Le 23 pluviose an III, la maison où logeait l’ex-prieur d’Haranbeltz et la maison affectée aux indigents étaient adjugées pour 5000 livres aux citoyens Arnaud d’Etcheverry, Arnaud Etcheto, Jean Salla et Jacques Borda. Ces quatre noms sont ceux des quatre maisons du hameau. Ils se rendirent acquéreurs d’immeubles dépendant de l’ancien hôpital fondé par leurs propres ancêtres, selon une tradition recueillie par M. Maurice Vivier, auteur d’une plaquette sur les «biens nationaux du district de Saint-Palais».
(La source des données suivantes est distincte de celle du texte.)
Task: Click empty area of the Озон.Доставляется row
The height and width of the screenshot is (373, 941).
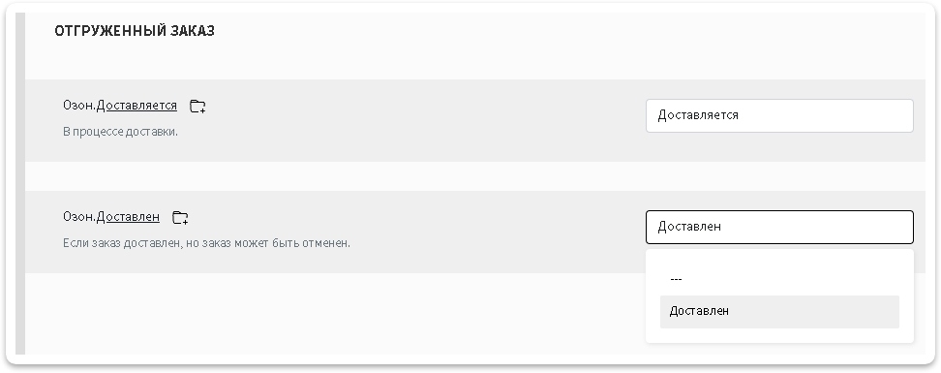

Il existe des documents pour relayer la tradition, pour désigner ces mêmes quatre famille aux offices du prieuré-hôpital, comme elles l’ont été à sa fondation et au feu des enchère révolutionnaires. Ils disent que les frères donats de l’hôpital appartenaient à ces maisons. En 1624, Pierre d’Uhart est élu prieur par François, sieur d’Etcheverry, Guillem, sieur de Borda, et Arnaud, sieur de Borda, réunis dans l’église d’Haranbeltz en leur qualité de condonats ou frères donats de l’hôpital, pour remplacer Pierre de Reten. En 1667, Pierre d’Uhart, âgé, donne sa démission le 12 février, et prie les frères donats de lui donner pour successeur Jacques d’Uhart, son neveu. Le lendemain 13 février, Joannes, sieur de Borda, Charles, sieur d’Etcheverry et Arnaud, sieur d’Etcheto, patrons laïcs du dit prieuré en qualité de donats de l’hôpital, nomment le dit Jacques d’Uhart qui depuis six ans exerçait les fonctions de vicaire (1).
Un millénaire de fidélité va bientôt sonner pour la famille Etcheverry, enracinée dans sa maison souche, voisine du cimetière de la chapelle, et contiguë jadis à la Maison prieurale. Une date est scellée en façade, au-dessus de la porte d’entrée en plein cintre:
Maison bâtie en 984
Rebâtie par Arnaud Detcheverry et
Jeanne Anchie maître et maîtresse
Anno 1786
L’hôpital Saint-Nicolas d’Haranbeltz est cité en 1039 dans une donation de Lop Eneco, vicomte de Baigorry. Et il est probable, comme le suggère Colas, que la date de 984 corresponde à la construction du prieuré-hôpital. Elle doit refléter un évènement important dans l’histoire de la famille Etcheverry, et l’évènement le plus mémorable paraît bien être cette fondation ancestrale, cette création d’une communauté hospitalière de donats.

(1) D’après l’abbé Larramendy, curé de Garris. Cf. Les prieurés et frères donats d’Ainharp, Saint-Blaise, Utziat et Haranbeltz par Daranatz. Bulletin de la société de sciences lettres et arts de Bayonne, octobre-décembre 1938.